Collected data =
☆ ☆ ☆ ☆ ☆

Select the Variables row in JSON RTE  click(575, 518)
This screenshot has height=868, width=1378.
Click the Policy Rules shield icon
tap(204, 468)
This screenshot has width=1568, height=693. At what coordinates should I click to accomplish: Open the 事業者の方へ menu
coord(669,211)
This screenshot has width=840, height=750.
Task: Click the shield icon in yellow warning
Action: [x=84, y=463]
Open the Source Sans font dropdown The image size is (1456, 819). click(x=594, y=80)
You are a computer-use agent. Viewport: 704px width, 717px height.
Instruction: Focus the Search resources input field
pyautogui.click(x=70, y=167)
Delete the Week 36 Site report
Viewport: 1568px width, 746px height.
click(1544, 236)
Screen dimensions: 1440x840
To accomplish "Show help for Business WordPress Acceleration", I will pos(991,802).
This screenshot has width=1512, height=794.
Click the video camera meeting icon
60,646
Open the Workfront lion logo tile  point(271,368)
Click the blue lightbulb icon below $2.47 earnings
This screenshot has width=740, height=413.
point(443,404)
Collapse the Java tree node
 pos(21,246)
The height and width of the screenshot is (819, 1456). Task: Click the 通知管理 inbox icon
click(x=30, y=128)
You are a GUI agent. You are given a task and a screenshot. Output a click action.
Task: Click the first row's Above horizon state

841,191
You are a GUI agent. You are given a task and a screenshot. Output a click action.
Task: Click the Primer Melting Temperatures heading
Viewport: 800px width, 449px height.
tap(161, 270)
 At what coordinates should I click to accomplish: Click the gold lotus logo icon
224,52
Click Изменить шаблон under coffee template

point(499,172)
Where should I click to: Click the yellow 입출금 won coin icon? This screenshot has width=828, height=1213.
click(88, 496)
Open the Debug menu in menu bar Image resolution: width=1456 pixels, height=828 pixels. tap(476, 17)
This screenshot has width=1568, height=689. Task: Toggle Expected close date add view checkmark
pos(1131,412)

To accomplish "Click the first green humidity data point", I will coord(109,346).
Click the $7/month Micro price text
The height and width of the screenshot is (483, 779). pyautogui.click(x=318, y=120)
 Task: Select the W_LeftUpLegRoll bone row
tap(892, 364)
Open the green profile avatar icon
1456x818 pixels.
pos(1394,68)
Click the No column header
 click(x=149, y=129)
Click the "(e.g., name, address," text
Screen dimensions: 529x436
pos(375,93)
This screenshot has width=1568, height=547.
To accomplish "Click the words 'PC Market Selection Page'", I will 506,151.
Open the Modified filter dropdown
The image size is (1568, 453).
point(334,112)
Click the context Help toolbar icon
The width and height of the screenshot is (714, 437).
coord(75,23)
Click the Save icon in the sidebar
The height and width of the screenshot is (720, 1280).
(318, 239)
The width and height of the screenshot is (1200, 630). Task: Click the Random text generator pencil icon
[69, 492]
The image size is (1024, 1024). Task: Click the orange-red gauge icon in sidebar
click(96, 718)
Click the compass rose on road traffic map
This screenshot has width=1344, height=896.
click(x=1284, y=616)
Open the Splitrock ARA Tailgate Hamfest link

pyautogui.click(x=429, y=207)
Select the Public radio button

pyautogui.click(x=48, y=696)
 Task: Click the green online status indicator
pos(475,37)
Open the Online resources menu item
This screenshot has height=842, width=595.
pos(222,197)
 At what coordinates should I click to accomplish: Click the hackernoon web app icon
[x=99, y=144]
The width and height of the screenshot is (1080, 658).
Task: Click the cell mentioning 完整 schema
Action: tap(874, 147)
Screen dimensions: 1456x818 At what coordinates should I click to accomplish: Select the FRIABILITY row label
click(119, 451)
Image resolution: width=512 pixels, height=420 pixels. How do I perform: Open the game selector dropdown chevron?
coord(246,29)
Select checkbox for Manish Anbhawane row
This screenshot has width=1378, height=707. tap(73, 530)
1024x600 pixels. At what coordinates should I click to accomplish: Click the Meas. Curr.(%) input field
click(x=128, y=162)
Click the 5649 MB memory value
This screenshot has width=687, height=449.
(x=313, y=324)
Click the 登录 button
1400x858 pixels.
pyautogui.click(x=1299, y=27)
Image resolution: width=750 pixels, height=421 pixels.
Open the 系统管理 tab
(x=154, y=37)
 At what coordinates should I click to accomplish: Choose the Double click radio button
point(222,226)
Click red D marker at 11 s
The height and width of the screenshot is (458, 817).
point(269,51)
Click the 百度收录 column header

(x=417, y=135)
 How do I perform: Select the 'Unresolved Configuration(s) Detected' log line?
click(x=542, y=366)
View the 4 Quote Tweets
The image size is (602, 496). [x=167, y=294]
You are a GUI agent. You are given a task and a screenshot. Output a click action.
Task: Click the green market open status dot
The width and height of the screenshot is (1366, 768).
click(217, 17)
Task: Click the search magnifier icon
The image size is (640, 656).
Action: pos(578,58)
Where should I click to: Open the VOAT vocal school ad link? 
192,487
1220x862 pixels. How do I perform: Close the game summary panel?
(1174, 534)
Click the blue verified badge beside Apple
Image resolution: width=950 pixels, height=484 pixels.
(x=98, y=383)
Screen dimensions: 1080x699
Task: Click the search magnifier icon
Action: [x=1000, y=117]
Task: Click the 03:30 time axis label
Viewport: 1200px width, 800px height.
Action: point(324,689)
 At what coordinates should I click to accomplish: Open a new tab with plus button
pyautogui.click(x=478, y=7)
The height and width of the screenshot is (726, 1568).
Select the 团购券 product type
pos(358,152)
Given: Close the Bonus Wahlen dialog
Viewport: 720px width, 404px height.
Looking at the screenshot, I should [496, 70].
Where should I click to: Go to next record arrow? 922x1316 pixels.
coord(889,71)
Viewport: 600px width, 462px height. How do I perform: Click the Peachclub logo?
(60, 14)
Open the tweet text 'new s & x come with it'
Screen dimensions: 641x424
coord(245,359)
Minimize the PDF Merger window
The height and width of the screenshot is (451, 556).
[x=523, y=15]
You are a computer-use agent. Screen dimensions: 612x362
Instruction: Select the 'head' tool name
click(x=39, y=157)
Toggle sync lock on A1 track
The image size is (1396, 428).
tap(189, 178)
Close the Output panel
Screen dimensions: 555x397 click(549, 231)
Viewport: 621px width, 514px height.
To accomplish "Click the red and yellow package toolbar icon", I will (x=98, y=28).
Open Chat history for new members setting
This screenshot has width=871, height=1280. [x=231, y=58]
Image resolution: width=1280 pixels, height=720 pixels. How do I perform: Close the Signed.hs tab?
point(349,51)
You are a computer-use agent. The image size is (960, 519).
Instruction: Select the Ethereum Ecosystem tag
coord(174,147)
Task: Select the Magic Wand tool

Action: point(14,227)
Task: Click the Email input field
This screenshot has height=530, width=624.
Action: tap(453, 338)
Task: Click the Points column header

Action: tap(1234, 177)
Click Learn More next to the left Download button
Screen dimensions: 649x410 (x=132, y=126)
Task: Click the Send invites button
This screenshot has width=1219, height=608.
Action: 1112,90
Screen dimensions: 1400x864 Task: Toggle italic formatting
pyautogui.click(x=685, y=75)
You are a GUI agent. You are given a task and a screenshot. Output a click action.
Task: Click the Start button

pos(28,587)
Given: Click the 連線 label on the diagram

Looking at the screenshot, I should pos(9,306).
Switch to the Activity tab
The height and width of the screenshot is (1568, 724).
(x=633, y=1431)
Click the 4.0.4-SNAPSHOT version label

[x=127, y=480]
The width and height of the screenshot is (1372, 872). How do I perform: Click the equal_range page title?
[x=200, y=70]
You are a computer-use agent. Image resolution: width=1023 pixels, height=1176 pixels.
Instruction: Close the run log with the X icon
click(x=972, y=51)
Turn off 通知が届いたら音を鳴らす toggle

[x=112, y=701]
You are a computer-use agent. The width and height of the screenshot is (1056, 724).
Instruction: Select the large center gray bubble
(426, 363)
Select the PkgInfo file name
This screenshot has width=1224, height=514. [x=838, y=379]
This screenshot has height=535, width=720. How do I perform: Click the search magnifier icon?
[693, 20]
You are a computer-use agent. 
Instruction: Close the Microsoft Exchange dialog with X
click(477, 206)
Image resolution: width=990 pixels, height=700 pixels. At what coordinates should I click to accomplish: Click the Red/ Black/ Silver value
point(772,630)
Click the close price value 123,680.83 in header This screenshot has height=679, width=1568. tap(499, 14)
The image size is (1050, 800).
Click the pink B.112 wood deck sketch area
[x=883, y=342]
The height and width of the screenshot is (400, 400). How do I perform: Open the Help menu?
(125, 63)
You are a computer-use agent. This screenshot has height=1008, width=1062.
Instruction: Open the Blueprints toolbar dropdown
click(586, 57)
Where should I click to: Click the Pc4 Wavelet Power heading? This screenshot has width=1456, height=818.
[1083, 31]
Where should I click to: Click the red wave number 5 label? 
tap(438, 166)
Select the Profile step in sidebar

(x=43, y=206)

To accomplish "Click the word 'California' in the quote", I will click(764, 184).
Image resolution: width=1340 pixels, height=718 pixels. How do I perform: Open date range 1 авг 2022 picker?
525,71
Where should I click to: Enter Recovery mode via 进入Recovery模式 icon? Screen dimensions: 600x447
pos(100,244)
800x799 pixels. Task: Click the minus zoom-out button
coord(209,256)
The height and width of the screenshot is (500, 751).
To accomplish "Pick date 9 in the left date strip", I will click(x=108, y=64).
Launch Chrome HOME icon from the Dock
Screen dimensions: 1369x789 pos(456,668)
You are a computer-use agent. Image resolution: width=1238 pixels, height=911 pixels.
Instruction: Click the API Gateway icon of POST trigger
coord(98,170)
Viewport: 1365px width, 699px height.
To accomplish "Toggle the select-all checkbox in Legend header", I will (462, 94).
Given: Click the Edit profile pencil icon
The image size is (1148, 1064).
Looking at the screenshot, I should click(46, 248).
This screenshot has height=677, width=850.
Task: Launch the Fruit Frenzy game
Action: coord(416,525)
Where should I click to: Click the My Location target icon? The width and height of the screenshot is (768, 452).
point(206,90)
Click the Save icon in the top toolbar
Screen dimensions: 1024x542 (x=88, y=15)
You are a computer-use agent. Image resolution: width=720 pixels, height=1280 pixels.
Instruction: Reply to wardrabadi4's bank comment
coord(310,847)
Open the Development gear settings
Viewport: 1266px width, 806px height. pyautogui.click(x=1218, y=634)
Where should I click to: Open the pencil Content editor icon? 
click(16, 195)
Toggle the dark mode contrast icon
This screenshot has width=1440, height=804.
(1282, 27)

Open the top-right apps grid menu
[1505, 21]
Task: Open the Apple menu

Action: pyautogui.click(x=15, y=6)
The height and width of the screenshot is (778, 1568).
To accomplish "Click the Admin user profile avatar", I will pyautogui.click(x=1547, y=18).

☆ ☆ ☆ ☆ ☆

The required output is the stretch of entries above from the line containing "Instruction: Open the" through the line containing "You are a computer-use agent. Image resolution: width=1238", reproduced exactly.

Answer to the exercise =
Instruction: Open the Blueprints toolbar dropdown
click(586, 57)
Where should I click to: Click the Pc4 Wavelet Power heading? This screenshot has width=1456, height=818.
[1083, 31]
Where should I click to: Click the red wave number 5 label? 
tap(438, 166)
Select the Profile step in sidebar

(x=43, y=206)

To accomplish "Click the word 'California' in the quote", I will click(764, 184).
Image resolution: width=1340 pixels, height=718 pixels. How do I perform: Open date range 1 авг 2022 picker?
525,71
Where should I click to: Enter Recovery mode via 进入Recovery模式 icon? Screen dimensions: 600x447
pos(100,244)
800x799 pixels. Task: Click the minus zoom-out button
coord(209,256)
The height and width of the screenshot is (500, 751).
To accomplish "Pick date 9 in the left date strip", I will click(x=108, y=64).
Launch Chrome HOME icon from the Dock
Screen dimensions: 1369x789 pos(456,668)
You are a computer-use agent. Image resolution: width=1238 pixels, height=911 pixels.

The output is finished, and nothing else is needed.